Uh - NOT READING RON HIS RIGHTS...

Not giving Ron an inventory of seized property and cats at the scene.

Sending an incomplete inventory later.

Not informing Ron of his RIGHT to a post-seizure hearing.

Playing musical chairs with which charges they were going to bring.

Keeping property stolen from Ron at the raid. (For me to refer to it as "seized" they would have had to properly inventory it, then return it when they promised. At this point, with the case over, it's stolen.)

Allowing an incompetent, ill-trained, and mentally erratic desk clerk at West Valley to further place Ron's cats in jeopardy by impeding his attempts to get them adopted out.

And these are just the issues I can think of before I've had my coffee.

As for why we still care about Ron Mason, there are two reasons.

1. Ron is a nice guy who tried to help, feed & spay/neuter a lot of cats.

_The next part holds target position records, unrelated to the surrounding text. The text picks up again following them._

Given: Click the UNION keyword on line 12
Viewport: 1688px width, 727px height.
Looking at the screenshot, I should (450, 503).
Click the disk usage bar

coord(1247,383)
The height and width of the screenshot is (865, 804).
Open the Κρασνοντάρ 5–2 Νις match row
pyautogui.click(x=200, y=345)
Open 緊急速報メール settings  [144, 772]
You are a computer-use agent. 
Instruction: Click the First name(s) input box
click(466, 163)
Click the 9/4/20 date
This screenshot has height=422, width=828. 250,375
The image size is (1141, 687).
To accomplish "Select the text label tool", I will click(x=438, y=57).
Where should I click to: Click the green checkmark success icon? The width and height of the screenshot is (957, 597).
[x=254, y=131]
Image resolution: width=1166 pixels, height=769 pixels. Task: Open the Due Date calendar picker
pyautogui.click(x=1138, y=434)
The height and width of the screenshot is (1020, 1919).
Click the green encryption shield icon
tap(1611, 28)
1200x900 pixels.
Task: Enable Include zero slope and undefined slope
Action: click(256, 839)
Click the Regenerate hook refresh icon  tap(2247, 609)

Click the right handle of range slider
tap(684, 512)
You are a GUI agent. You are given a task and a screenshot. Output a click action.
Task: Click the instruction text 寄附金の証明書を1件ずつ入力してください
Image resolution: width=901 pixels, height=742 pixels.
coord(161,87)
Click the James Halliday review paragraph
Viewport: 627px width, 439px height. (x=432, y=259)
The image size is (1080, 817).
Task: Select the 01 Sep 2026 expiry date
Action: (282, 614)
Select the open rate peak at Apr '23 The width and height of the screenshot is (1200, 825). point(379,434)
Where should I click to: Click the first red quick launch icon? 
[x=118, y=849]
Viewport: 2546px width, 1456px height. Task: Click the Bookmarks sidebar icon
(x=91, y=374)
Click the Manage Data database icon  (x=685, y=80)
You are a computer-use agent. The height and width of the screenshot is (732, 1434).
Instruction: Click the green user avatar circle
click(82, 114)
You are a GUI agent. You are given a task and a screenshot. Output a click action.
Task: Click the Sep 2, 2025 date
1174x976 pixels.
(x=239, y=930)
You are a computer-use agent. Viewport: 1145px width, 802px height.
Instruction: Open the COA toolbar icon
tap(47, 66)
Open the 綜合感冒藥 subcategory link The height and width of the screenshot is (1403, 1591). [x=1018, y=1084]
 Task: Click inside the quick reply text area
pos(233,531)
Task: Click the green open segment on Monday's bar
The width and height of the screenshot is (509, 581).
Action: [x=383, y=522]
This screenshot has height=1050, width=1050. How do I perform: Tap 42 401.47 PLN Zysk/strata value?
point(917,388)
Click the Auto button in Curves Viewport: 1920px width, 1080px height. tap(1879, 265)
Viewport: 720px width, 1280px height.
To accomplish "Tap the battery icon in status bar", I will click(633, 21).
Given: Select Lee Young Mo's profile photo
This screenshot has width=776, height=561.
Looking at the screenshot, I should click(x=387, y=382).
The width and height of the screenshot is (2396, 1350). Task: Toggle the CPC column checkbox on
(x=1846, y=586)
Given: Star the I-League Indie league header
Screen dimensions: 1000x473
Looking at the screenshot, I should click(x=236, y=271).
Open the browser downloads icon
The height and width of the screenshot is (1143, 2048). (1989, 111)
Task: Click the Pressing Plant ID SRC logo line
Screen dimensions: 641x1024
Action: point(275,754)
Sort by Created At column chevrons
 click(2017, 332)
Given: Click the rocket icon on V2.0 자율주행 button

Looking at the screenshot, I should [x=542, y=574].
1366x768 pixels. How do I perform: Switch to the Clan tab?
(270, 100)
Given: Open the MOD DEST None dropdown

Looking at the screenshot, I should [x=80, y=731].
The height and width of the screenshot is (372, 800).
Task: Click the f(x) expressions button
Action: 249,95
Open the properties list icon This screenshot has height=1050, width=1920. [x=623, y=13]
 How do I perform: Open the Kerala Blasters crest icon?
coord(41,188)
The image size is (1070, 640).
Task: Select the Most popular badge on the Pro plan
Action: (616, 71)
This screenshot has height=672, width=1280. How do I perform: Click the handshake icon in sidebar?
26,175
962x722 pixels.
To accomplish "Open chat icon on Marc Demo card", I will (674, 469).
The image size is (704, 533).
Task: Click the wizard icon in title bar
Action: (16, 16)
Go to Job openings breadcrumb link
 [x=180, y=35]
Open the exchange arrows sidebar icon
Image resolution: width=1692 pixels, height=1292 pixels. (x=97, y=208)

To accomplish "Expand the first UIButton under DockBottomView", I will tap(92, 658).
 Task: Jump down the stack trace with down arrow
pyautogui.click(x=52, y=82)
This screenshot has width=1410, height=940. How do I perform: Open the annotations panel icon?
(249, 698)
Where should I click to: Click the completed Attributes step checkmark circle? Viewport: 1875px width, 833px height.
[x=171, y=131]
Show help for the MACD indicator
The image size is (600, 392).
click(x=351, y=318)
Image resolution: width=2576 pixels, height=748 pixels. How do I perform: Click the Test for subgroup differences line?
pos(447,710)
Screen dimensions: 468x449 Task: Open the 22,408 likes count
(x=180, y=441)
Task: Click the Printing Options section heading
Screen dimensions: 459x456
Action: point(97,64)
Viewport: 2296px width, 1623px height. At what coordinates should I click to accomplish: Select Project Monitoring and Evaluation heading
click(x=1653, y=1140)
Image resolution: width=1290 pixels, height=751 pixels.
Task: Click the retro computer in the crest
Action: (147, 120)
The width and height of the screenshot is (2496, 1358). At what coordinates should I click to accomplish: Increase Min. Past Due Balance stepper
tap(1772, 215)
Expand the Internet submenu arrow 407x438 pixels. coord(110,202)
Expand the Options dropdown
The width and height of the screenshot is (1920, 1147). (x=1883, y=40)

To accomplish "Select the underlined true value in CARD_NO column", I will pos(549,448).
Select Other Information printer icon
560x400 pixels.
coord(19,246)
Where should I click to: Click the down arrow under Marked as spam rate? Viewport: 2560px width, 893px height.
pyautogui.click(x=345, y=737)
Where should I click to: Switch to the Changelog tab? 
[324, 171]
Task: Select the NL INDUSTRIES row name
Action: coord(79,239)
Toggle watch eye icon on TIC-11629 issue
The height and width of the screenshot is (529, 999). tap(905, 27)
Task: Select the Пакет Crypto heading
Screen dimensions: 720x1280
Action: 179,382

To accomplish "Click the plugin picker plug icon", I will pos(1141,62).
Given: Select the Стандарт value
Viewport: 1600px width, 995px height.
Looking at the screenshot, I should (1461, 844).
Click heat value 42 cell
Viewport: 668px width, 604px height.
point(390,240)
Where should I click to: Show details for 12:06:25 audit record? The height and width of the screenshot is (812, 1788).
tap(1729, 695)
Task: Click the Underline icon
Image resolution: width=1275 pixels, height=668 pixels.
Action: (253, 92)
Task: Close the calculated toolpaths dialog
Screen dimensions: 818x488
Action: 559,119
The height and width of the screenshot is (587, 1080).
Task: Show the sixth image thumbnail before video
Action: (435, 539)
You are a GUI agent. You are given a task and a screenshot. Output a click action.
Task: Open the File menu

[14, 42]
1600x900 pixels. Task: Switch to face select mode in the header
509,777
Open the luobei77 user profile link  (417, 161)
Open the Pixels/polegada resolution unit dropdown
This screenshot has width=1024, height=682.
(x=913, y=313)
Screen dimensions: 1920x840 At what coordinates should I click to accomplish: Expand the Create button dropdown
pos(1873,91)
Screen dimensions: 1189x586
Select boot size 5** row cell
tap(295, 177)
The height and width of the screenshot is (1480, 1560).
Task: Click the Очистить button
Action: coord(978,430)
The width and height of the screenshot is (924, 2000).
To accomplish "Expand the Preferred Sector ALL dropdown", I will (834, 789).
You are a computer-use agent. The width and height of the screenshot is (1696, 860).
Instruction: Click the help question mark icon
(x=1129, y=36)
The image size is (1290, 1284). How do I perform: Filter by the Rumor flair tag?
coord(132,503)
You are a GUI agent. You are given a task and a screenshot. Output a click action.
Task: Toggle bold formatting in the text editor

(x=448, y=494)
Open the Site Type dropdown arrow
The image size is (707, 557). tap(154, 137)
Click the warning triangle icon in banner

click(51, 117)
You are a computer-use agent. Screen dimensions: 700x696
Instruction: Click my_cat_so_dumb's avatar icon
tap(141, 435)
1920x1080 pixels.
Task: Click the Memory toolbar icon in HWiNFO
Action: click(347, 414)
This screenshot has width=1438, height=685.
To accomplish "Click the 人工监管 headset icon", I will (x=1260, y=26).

Like it or not, we are in favor of that here.

2. Because if it happened to Ron it could happen to any one of us. He tried to work with LAAS, he tried to play by the rules, except that he couldn't leave pregnant cats, newborn kittens, or injured/hungry cats to fend for themselves, which is an admirable thing.

Boks, along with his LAAS and LAPD flunkies, used governmental power to abuse someone, deprive him of his rights, and libel and slander him. If you can't see why we think that's a big deal, then you must have something to gain by siding with the abusers.